- _WORK TO COMPLETE_
Beginning at the line with "How do I perform: Open" in the records below, return each line up to and including the last, exactly as it stands, but not the pictures.
BEGIN DATA FOR REVIEW
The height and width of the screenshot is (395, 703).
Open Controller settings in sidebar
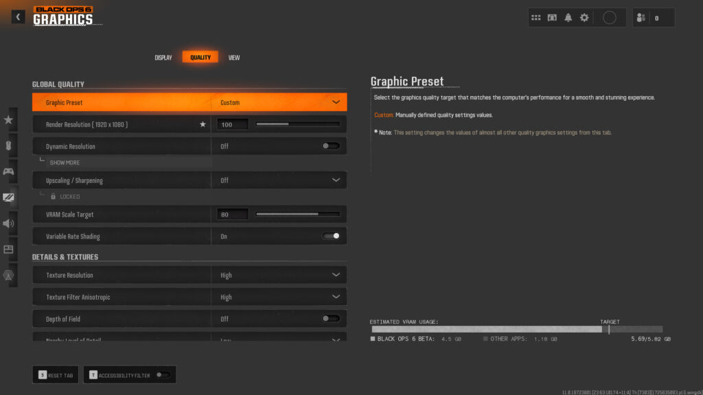click(9, 171)
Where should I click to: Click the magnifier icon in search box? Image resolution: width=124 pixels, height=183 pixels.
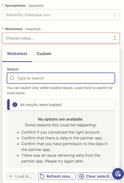[12, 78]
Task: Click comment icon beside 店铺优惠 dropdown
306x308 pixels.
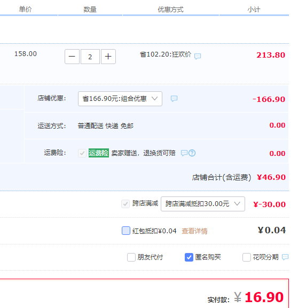Action: [174, 98]
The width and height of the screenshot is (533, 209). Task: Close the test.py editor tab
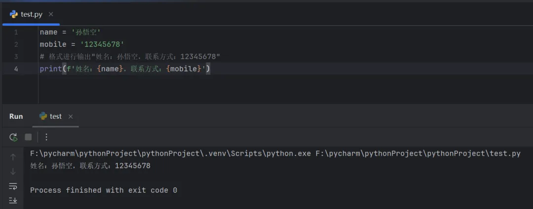[51, 14]
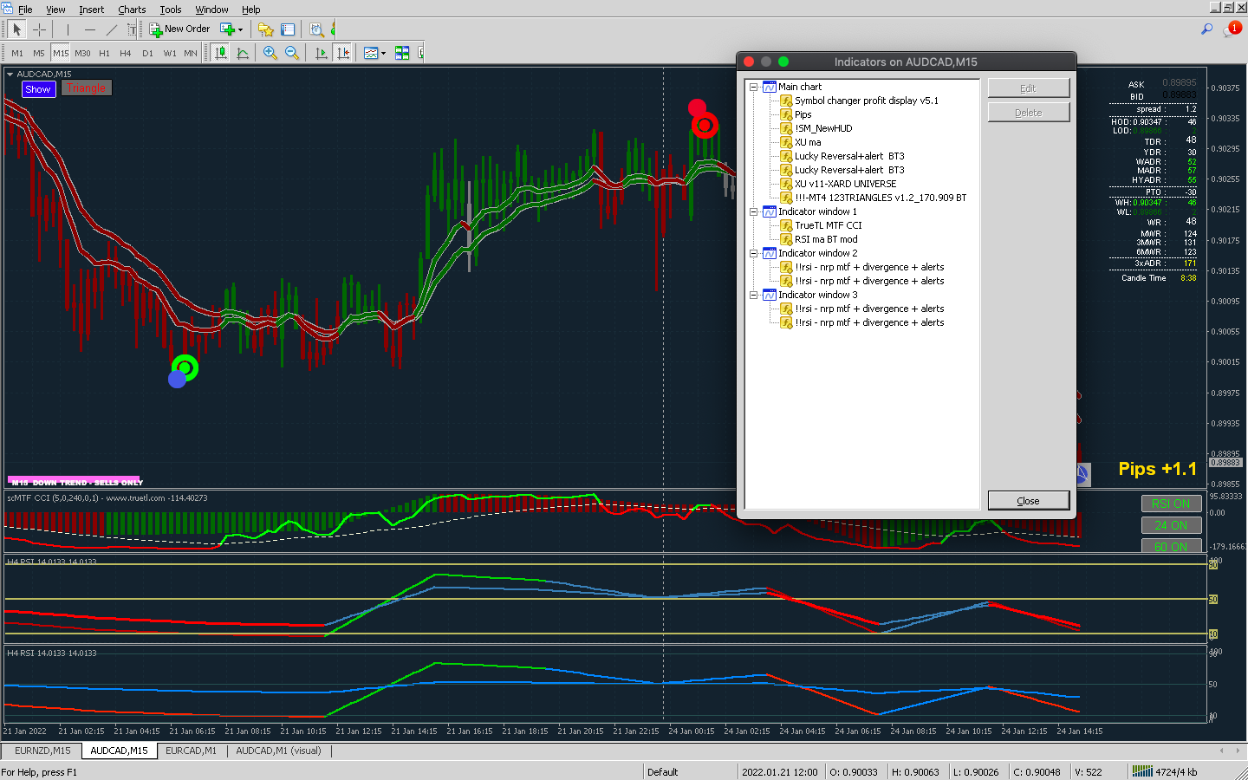Switch to the EURNZD,M15 chart tab
The height and width of the screenshot is (780, 1248).
click(x=42, y=751)
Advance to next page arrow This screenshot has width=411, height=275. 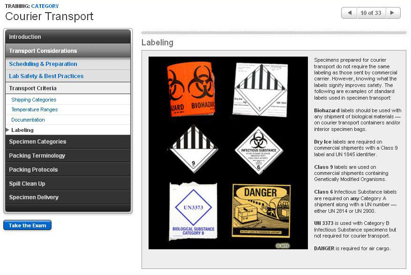click(x=393, y=13)
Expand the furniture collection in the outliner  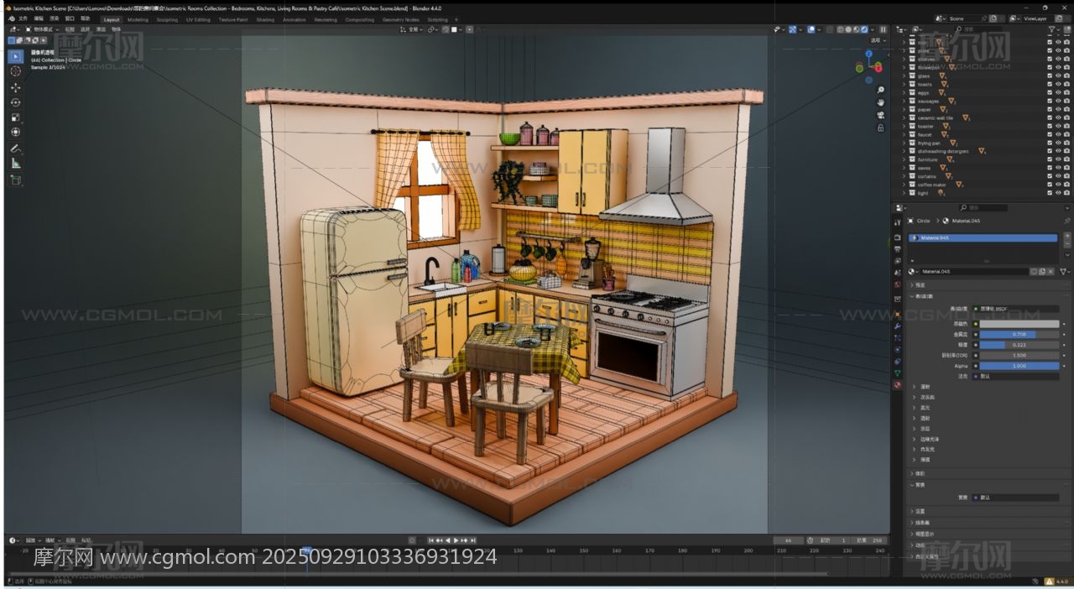tap(904, 159)
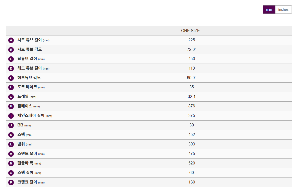
Task: Select the G badge icon next to 트레일
Action: tap(11, 97)
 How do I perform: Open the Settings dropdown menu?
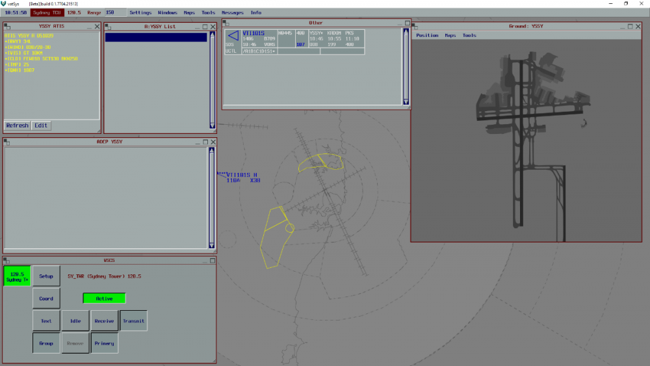coord(140,12)
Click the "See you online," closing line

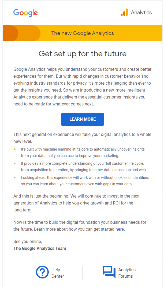[x=28, y=242]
END DATA FOR REVIEW
- _ANSWER TO THE EXERCISE_
 How do I perform: Open the Settings dropdown menu?
coord(140,12)
Click the "See you online," closing line

[x=28, y=242]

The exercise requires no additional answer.